One of the questions about the impact of globalization is its impact on inequality? Does it aggravate it or lessen it? How should a State deal with pursuing a globalized agenda as well as addressing the inequities it breeds? Is there a path to find that equilibrium or are they incompatible goals?
Dani Rodrik in a not so recent interview asserted that globalization does lead to increasing inequality but also alluded to a possibility of open economies reducing inequality.
"There is no question that globalization has aggravated inequality within countries. But we need to think of globalization in this context as part of a cluster of developments: new technologies, greater emphasis on markets, decline in unionization, and fiscal paralysis of many states. All these have had the consequence of raising the returns to skills and talents and reducing the bargaining power of blue collar workers and those who are unable to move across national borders with the same ease as capital.
But there are exceptions too. One of the most encouraging trends in the last couple of decades is the decline in inequality in Brazil, Chile, and many other Latin American countries, which have traditionally been among the most unequal in the world. This shows that broad social programs as well as more narrowly targeted anti-poverty programs can still be pursued and are effective in open economies."

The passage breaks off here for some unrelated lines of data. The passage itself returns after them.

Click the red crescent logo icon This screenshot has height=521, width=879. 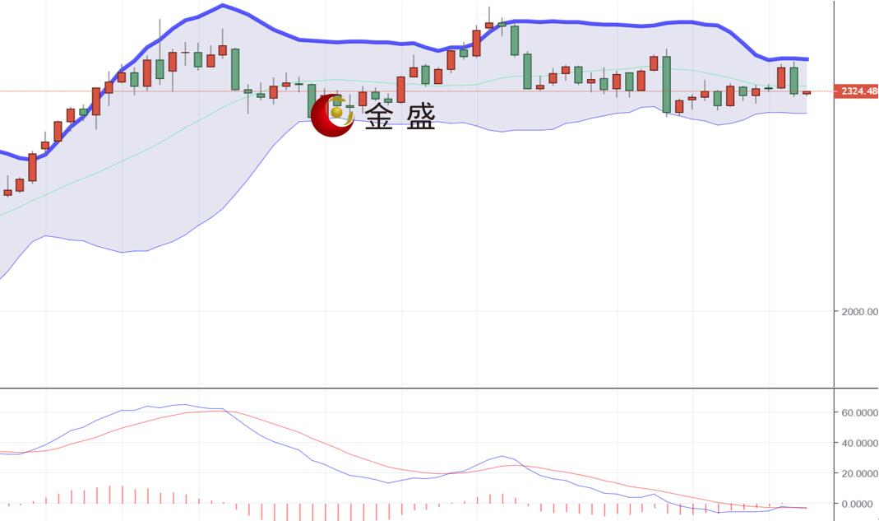click(332, 116)
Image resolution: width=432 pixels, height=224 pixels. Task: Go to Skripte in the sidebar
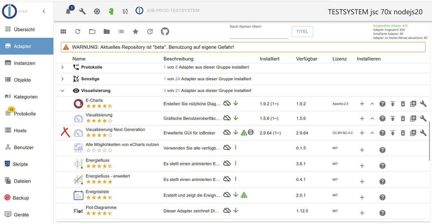point(21,164)
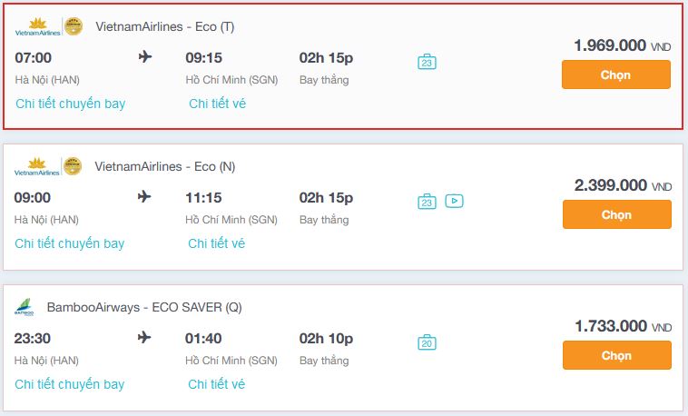Image resolution: width=688 pixels, height=416 pixels.
Task: Click the Bamboo Airways logo
Action: 25,307
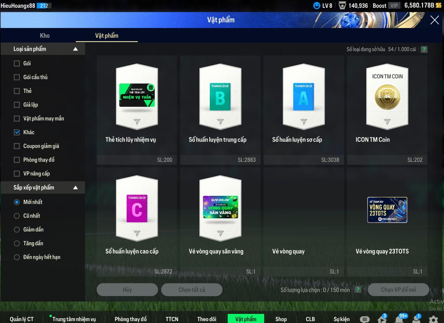Open the chat message icon
Viewport: 444px width, 323px height.
[365, 319]
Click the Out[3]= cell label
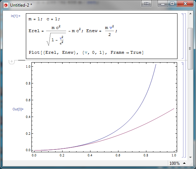The image size is (196, 169). pos(18,109)
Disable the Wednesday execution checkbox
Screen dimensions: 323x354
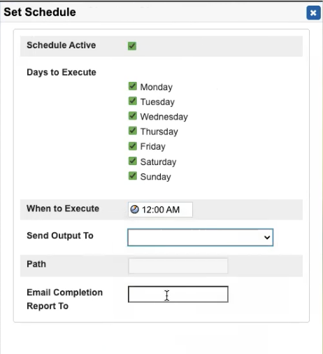[133, 116]
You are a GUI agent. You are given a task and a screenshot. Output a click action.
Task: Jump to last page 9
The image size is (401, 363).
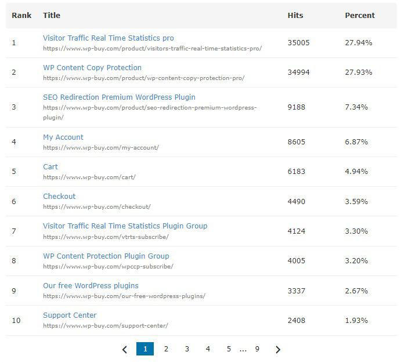[257, 349]
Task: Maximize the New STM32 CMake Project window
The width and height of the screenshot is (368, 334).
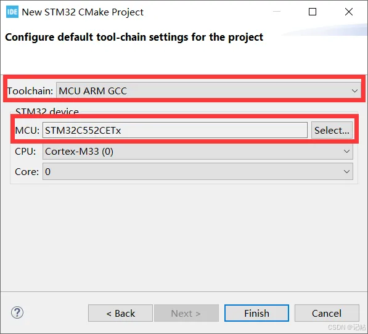Action: point(313,12)
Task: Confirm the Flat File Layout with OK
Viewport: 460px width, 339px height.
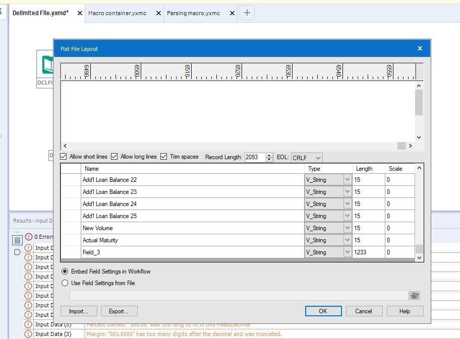Action: (x=323, y=311)
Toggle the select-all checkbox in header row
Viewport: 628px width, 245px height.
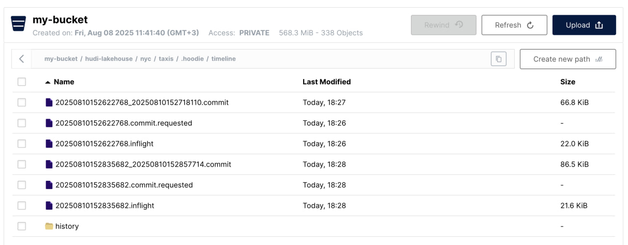coord(22,82)
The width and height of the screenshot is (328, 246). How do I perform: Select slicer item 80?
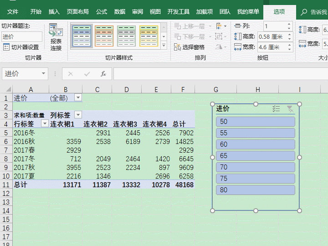pos(255,190)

A welfare state pursuing globalization is a distinct possibility? If one does not seek extremities, there is perhaps a way which seeks an open economy based on a strong interventionist state to address poverty alleviation and inequality. How this balance is sought and implemented is where the problem lies. the devil is normally int he details and the path to finding that balance often leads to excesses. One would have to understand and contextualize the roles of the State and market to find this balance.